I got nerdsniped by the Plumbers talk. So, about that smp_mb()...

I think you should be able to avoid the smp_mb() using relaxed atomics
(on architectures that have those), at the cost of something like a
cmpxchg-acquire sandwiched between a load-acquire and a relaxed load?
I'm not sure how their cost compares to an smp_mb() though.

Something like this, *assuming there can only be one context at a time
waiting for a given hazptr_t*:


typedef struct {
  /* consists of: marker bit in least significant bit, rest is normal pointer */
  atomic_long_t value;
} hazptr_t;

/* assumes that hzp is currently set to NULL (but it may contain a
marker bit) */
static inline void *__hazptr_tryprotect(hazptr_t *hzp, void *const *p) {
  /* note that the loads of these three operations are ordered using
acquire semantics */
  void *ptr = smp_load_acquire(p);
  /* set pointer while leaving marker bit intact */
  unsigned long hazard_scanning =
atomic_long_fetch_or_acquire((unsigned long)ptr, &hzp->value);
  if (unlikely(hazard_scanning)) {
    BUG_ON(hazard_scanning != 1);
    /* slowpath, concurrent hazard pointer waiter */
    smp_mb();
  }
  if (READ_ONCE(*p) == ptr) { /* recheck */
    atomic_long_and(~1UL, &hzp->value);
    return NULL;
  }
  return ptr;
}

/* simplified for illustration, assumes there's only a single hazard
pointer @hzp that could point to @ptr */
static void remove_pointer_and_wait_for_hazard(hazptr_t *hzp, void
*ptr, void *const *p) {
  WRITE_ONCE(*p, NULL);
  smb_mb();
  /* set marker bit */
  atomic_long_or(1UL, &hzp->value);
  while ((void*)(atomic_long_read(&hzp->value) & ~1UL) == ptr))

_DATA RECORDS:_
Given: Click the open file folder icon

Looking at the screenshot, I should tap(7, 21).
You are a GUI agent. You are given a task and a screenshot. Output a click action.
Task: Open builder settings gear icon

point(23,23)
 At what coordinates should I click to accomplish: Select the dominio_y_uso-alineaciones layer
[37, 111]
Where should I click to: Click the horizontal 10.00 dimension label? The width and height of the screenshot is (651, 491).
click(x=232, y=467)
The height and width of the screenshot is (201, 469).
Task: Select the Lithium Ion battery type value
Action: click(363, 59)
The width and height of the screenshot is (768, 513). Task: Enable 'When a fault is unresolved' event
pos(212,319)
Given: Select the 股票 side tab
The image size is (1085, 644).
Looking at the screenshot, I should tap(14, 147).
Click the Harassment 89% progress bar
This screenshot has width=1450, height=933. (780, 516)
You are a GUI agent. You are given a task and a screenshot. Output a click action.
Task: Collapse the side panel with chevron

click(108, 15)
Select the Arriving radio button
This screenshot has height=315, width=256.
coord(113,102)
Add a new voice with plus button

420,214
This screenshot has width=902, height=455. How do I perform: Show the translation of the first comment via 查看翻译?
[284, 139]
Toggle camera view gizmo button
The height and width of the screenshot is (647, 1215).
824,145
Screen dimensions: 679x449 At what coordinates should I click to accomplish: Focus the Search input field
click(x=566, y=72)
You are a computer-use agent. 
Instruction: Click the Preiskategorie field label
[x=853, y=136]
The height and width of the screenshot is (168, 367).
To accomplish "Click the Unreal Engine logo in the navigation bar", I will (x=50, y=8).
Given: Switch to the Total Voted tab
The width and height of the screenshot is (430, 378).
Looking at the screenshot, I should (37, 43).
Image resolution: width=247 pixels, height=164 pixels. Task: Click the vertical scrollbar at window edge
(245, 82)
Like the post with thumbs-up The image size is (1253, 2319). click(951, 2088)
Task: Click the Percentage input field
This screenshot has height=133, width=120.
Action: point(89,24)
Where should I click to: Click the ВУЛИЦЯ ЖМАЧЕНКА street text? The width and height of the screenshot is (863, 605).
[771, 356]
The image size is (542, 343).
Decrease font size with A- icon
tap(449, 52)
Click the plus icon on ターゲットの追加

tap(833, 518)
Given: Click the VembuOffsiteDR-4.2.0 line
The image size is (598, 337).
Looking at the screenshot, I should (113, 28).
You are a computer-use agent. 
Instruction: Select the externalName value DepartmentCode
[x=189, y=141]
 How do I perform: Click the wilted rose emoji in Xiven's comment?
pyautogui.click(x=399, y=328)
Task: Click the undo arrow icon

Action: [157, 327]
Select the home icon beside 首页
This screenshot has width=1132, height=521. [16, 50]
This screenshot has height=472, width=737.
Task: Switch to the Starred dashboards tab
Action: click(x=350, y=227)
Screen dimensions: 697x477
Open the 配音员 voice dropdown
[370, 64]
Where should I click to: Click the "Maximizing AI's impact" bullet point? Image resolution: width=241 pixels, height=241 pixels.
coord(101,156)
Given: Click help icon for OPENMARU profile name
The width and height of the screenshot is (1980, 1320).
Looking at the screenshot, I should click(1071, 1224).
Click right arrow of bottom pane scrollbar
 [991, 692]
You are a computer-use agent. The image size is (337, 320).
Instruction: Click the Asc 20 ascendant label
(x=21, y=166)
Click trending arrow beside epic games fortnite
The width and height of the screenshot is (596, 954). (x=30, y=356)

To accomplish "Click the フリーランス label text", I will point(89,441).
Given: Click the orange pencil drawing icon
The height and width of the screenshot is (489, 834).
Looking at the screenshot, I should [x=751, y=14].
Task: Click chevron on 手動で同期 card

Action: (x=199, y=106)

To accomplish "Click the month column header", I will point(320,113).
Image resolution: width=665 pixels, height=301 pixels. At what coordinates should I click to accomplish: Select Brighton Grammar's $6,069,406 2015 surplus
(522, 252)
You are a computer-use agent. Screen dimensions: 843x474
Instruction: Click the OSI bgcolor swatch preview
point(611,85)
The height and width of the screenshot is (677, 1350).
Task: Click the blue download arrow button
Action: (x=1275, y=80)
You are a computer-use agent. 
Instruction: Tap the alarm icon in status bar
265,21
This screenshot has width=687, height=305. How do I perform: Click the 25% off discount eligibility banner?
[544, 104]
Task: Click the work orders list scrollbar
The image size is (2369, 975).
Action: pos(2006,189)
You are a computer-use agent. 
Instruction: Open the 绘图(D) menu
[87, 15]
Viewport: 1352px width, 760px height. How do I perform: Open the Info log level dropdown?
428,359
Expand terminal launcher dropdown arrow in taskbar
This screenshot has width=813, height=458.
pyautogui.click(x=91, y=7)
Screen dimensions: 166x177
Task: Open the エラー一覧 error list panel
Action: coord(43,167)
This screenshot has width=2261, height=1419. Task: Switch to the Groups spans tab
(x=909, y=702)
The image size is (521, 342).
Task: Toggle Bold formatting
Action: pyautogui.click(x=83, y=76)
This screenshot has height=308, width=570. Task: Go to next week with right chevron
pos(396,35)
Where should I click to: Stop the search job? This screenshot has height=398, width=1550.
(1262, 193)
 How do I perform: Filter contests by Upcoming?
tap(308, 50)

_REQUIRED TASKS:_
a – Duplicate a portion of the hazard pointer discussion, starting at "I got nerdsniped" and ending at "a relaxed load?".
b – Render this sentence from the hazard pointer discussion in Spanish: "I'm not sure how their cost compares to an smp_mb() though."
The data have no connection to the hazard pointer discussion.

_ANSWERS FOR THIS EXERCISE:_
a –
I got nerdsniped by the Plumbers talk. So, about that smp_mb()...

I think you should be able to avoid the smp_mb() using relaxed atomics
(on architectures that have those), at the cost of something like a
cmpxchg-acquire sandwiched between a load-acquire and a relaxed load?

b – Aunque no estoy seguro de cómo se compara su costo con el de un smp_mb().